FRC updates the Ethical Standard for Auditors


Regulator says new requirements are proportionate to support confidence in UK corporate reporting and audit, to support UK growth and competitiveness.

The Financial Reporting Council (FRC) says it has simplified the existing ethical standard for auditors and clarified some areas following feedback, with the new requirements effective from 15 December 2024. The Ethical Standard was last revised in 2019.

An update to the FRC’s Ethical Standard for Auditors, published last week, aligns the UK with international standards and takes into account recent changes to the International Ethics Standards Board for Accountants (IESBA) Code of Ethics. These include changes related to information technology services, enhanced tax service prohibitions, recruitment and remuneration services and corporate finance services.

This will, the FRC says, help to ensure high standards of independence and ethical behaviour are applied consistently by UK audit firms and their networks.

Meanwhile, a new, targeted restriction on fees from entities related by a single controlling party has been introduced in response to issues identified through FRC audit inspection and enforcement cases.

Additional proposed revisions relating to the reporting of inadvertent breaches have been removed, with the FRC recognising that the proposed revisions were “more likely to cause confusion and distract from the focus on professional ethics by practitioners”. At the same time, the FRC is enhancing the independence risk assessment around tax services provided to the controlling shareholders of unlisted companies rather than prohibiting them, as originally proposed.

The FRC says changes have been made following feedback to the FRC’s earlier consultation to ensure that the requirements in the standard are better targeted and proportionate. Other updates relate to personal financial independence, partner and staff rotation, and enhanced prohibitions where an audit firm’s independence could be threatened by an over-reliance on fees.

The FRC has produced a summary of key changes, alongside guidance for auditors on the application of the Objective, Reasonable and Informed Third Party test, which forms a key part of many requirements in the Ethical Standard.

Mark Babington, Executive Director of Regulatory Standards at the FRC, says: “The revised ethical standard has been simplified to ensure auditors are clear as to the high ethical standards expected, while the limited number of new requirements are proportionate and balanced to support trust and confidence in UK corporate reporting and audit – and, in doing so, helping to support UK growth and competitiveness.”

ICAEW supports the FRC’s key objectives of enhancing confidence in audit, ensuring that consideration of the public interest is placed at the core of UK audit firm culture, and strengthening auditor independence.

ICAEW said it was pleased to see that points made in its representation to the Call for Evidence were reflected in the update. In particular, suggestions for improving defined terms will be taken into an ongoing project to revise the FRC Glossary, and revisions have been made to the proposed wording relating to breach reporting, which ICAEW felt was confusing. The FRC also accepted the recommendation of ICAEW and others that it should develop a roadmap for the future development of ethical and assurance standards.
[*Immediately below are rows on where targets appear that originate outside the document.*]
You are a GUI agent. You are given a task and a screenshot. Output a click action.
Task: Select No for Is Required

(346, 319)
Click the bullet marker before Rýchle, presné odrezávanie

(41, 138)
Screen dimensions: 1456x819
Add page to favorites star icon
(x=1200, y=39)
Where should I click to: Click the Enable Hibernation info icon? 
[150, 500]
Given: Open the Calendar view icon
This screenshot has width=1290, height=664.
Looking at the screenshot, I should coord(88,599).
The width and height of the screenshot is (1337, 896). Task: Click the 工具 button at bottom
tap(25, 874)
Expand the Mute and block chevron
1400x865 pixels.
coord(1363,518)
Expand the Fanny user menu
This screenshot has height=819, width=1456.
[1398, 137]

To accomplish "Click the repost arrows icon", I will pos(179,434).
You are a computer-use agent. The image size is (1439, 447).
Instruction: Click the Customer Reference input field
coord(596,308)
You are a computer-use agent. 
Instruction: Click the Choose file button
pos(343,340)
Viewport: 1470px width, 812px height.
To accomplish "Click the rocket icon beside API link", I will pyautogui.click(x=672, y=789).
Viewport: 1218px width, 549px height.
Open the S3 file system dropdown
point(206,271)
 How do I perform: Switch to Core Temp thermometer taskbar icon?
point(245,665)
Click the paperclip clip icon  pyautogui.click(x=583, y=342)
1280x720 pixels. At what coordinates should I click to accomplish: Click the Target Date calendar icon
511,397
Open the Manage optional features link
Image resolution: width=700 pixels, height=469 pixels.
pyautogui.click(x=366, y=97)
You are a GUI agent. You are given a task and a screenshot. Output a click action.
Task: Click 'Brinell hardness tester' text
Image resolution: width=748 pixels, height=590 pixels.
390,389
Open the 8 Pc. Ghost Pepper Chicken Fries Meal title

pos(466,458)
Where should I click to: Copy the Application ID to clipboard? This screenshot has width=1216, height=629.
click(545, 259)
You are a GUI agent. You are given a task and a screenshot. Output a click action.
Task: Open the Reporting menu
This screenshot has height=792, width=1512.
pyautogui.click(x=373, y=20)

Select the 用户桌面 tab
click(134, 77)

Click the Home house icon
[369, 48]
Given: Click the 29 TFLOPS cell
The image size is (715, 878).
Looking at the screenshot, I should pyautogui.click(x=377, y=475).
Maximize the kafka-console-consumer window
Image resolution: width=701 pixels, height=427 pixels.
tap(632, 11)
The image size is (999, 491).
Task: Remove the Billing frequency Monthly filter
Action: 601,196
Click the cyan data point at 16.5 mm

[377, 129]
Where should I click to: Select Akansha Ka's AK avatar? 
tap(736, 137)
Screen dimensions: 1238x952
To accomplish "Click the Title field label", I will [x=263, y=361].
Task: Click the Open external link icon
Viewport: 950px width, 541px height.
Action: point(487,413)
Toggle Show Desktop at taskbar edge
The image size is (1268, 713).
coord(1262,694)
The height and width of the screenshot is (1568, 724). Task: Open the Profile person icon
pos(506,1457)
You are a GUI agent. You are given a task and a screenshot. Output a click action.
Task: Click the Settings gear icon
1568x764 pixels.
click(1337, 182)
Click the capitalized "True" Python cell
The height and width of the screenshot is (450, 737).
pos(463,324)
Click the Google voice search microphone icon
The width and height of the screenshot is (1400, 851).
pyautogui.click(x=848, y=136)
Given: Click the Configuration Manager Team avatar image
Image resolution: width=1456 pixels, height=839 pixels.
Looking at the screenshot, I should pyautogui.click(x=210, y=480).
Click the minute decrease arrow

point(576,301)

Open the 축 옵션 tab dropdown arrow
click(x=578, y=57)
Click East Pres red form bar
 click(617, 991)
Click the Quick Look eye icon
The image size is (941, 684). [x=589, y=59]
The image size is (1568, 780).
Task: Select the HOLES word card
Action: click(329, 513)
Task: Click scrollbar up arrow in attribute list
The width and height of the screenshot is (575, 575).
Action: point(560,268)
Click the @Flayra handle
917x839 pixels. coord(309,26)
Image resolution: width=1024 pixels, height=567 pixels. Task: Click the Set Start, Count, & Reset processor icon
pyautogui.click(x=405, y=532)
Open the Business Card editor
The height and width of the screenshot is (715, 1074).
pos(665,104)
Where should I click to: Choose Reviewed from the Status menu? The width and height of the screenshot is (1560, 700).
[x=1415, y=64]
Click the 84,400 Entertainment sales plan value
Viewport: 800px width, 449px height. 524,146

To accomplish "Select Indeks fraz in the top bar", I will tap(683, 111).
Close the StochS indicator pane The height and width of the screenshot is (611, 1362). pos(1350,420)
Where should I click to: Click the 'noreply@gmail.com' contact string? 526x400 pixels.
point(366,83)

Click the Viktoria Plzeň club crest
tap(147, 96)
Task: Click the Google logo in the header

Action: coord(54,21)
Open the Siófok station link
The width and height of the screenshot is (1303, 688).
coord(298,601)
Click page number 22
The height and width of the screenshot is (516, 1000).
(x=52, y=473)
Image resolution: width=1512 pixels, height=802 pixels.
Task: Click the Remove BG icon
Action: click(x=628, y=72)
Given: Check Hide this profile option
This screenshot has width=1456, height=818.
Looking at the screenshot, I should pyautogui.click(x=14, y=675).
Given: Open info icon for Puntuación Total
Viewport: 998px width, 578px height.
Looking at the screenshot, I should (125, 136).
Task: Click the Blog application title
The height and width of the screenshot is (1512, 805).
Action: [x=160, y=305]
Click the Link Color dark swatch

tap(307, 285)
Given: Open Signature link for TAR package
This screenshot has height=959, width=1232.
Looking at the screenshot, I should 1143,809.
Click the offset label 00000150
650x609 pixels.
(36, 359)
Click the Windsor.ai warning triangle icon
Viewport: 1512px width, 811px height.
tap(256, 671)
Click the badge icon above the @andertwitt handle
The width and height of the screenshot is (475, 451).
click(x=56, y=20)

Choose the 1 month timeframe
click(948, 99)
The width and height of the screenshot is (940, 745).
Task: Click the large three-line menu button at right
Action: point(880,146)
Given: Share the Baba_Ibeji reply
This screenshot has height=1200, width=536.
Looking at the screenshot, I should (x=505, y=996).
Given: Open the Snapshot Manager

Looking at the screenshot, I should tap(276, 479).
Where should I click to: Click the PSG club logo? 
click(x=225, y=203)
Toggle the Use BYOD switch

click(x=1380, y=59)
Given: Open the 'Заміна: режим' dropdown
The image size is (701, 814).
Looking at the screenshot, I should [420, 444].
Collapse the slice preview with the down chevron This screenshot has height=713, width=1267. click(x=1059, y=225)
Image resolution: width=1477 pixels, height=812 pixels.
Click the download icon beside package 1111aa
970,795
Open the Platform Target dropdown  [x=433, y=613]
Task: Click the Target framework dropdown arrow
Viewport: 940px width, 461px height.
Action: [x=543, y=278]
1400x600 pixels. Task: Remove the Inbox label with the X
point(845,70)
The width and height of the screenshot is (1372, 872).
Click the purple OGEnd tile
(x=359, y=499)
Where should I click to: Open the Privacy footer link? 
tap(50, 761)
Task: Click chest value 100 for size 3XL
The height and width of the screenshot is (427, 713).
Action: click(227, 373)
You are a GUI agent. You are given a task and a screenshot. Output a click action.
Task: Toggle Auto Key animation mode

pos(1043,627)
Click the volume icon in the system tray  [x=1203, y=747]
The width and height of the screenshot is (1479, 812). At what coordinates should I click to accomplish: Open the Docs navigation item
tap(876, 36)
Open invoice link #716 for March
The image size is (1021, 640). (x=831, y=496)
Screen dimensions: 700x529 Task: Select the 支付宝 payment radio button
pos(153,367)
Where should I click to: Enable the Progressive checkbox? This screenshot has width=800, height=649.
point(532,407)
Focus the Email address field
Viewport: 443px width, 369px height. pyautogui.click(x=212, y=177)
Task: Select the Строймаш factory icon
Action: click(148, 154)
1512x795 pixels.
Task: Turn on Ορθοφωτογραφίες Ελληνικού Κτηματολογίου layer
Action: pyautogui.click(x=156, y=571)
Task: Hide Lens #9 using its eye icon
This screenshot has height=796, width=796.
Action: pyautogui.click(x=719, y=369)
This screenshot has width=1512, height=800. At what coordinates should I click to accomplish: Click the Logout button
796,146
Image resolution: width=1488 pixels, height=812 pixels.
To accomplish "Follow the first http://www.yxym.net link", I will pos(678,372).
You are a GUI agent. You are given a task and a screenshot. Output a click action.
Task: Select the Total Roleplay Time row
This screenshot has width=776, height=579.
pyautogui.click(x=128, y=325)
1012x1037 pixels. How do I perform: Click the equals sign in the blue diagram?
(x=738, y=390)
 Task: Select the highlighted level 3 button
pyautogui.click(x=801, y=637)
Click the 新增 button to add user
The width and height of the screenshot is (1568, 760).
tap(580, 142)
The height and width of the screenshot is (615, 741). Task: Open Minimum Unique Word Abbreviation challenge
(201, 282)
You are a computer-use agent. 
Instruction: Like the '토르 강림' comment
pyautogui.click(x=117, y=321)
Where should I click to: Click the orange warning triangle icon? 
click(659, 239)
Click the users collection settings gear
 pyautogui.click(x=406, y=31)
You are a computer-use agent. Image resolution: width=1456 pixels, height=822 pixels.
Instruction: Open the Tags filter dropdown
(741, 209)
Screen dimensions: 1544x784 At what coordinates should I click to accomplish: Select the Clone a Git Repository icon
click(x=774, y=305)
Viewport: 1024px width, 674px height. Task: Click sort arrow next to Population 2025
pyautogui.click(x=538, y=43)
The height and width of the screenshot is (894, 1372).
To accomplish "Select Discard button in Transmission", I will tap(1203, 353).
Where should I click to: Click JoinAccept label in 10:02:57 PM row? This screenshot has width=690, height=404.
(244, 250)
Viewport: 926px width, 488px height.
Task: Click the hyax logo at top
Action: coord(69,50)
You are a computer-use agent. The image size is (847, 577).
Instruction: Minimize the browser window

However, ICAEW’s Laura Hough, Director, Reputation and Influence, Trust and Ethics, warns that challenges remain. “As stated in our representation, we would still like to see the explanation for the changes that have been made, detailing the rationale behind the change and indicating the desired change in behaviour.”

Hough also says that revisions to the Ethical Standard designed to better align it with the IESBA Code may be hindered by use of different terminology. “It would be clearer for firms – and therefore facilitate compliance – if the wording included in the Ethical Standard mirrored the wording from the IESBA Code.”